04-26-2021 08:48 PM
Hello!
I am attempting to pattern match strings encapsulated in quotations using Match Pattern. I need to be able to differentiate between the start and end quotation mark in a string, so I'm trying to use Match Pattern to detect if a quotation mark has a string immediately following or preceding it.
I have patterns for the following:
(For the following set of patterns and resulting strings, entries will be placed on new lines rather than typing out escape characters for quotation marks)
any # of quotation marks followed by any character
^["]+.
start of quotation preceded by space:
matches ' "example"' in:
this is an "example"
[\t \r \n \s]+["]+
What I need:
A pattern to match any number of quotation marks, followed by any number of characters except white spaces
I attempted to create a regular expression starting with a space character, \s.
What I have tried:
["]+[^\s]
What I expect
For the string:
" this is a string" ""and so is this""
I want to get the second set of starting quotes and first word, ""and but I keep getting only the first quotation mark, despite there being a space between it and the next alphanumeric character.
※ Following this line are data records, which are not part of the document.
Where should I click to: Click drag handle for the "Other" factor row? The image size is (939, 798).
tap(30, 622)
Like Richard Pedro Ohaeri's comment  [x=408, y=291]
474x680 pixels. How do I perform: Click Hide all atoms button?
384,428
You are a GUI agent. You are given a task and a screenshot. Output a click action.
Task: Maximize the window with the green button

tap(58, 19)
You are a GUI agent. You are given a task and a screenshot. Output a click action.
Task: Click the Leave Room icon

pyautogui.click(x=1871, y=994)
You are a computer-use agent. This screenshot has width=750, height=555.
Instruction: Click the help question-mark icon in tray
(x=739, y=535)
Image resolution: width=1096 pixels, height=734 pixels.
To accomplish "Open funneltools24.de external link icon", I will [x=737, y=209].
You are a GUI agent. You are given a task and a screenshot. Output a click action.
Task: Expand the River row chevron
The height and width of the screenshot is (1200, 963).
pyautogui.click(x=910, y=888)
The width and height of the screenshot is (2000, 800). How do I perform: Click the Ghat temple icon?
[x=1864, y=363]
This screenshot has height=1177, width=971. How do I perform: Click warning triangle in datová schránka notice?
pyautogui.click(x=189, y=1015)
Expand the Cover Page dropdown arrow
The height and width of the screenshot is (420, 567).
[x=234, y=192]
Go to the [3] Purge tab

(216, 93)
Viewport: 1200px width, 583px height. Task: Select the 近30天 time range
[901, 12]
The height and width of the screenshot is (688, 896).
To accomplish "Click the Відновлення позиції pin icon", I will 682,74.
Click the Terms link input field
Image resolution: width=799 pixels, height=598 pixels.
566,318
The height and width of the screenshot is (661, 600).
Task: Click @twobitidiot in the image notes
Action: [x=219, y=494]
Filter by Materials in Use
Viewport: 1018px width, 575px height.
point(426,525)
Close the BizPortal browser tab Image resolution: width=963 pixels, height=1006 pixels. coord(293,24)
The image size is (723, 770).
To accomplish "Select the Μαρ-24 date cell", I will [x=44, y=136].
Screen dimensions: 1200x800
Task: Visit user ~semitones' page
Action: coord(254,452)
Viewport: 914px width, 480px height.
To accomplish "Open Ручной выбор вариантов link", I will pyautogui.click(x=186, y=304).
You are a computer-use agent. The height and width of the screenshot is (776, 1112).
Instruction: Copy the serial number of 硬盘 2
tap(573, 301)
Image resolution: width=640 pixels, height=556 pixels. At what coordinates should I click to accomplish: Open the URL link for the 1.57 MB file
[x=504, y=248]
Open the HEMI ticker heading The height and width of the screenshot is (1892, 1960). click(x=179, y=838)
I also tried specifying a range of acceptable ascii character codes but that didn't produce a match at all.
["]+[\23-7D]
I've tried this with both Match Pattern and Match Regular Expression. Could someone point out what I'm doing wrong? I think I'm misunderstanding how the specified pattern works - I want to specify a set of characters that must occur sequentially for a match, rather than an OR statement.
I also tried encapsulating the whole expression in a single set of brackets but that didn't work either
["+\23-7D]
Any tips would be great!
Thanks
Solved! Go to Solution.
04-27-2021 02:10 AM
I can't exactly work out what you want in general (I'll maybe try reading again!), but regarding this:
@AllisonSCJ wrote:
I think I'm misunderstanding how the specified pattern works - I want to specify a set of characters that must occur sequentially for a match, rather than an OR statement.
you need a group, not a set of options. Either just write the sequential characters (good for one set), or if they can be repeated, enclose them in () characters (opening and closing parentheses, difficult to work out how to best describe literal characters!).
This will also create a capture group, you can avoid this with a "non-capturing" group, I believe, but LabVIEW has some strange-ish behaviour with something like this (I don't remember exactly what... sorry) so you might need some trial and error, or to accept the capture and just ignore the group.
You'll want to use Match Regular Expression for these, almost certainly. The Match Pattern can do some stuff quite well (and is apparently faster) but usually falls short for me on more complicated situations when you have groups of things to check.
04-27-2021 04:29 AM
Is this what you were looking for?
04-27-2021 08:01 AM - edited 04-27-2021 08:03 AM
Interesting... I've tried using the expression you have here already, but with one small difference.
If I use a single set of quotation marks for the first string, the expression evaluates properly.
If it's a set of double quotes, the expression returns the string with a space between my quote and word.
I had assumed that the expression ["]+[^\s] would evaluate for all duplicated ["] characters before moving on to the 'any character but space' portion, but this doesn't appear to be the case; for the specified expression a set of double characters is meeting the requirements despite being followed by a space.
Is there any way to force the behavior I want, or will I have to parse for the quotation marks, and then check for a space in a separate match?
04-27-2021 08:59 AM
Try
["]+[[:alnum:]]+
This should match n lots of "
followed by n lots of alphanumeric characters which will stop when it hits the whitespace.
04-27-2021 09:12 AM - edited 04-27-2021 09:17 AM
Thank you!!
I was completely unfamiliar with POSIX Bracket Expressions so I didn't know this was something available to me.
This is what I needed!
EDIT:
There are other characters I need to match outside of alphanumeric, but this solution puts me on the right path by giving me a tool I didn't even know was at my disposal. So I'm marking this as the solution.
04-28-2021 05:38 AM
The resource I use for testing regular expressions is: www.regex101.com
Leave the "flavor" set to PCRE (perl compatible regular expressions) as that's what LV uses.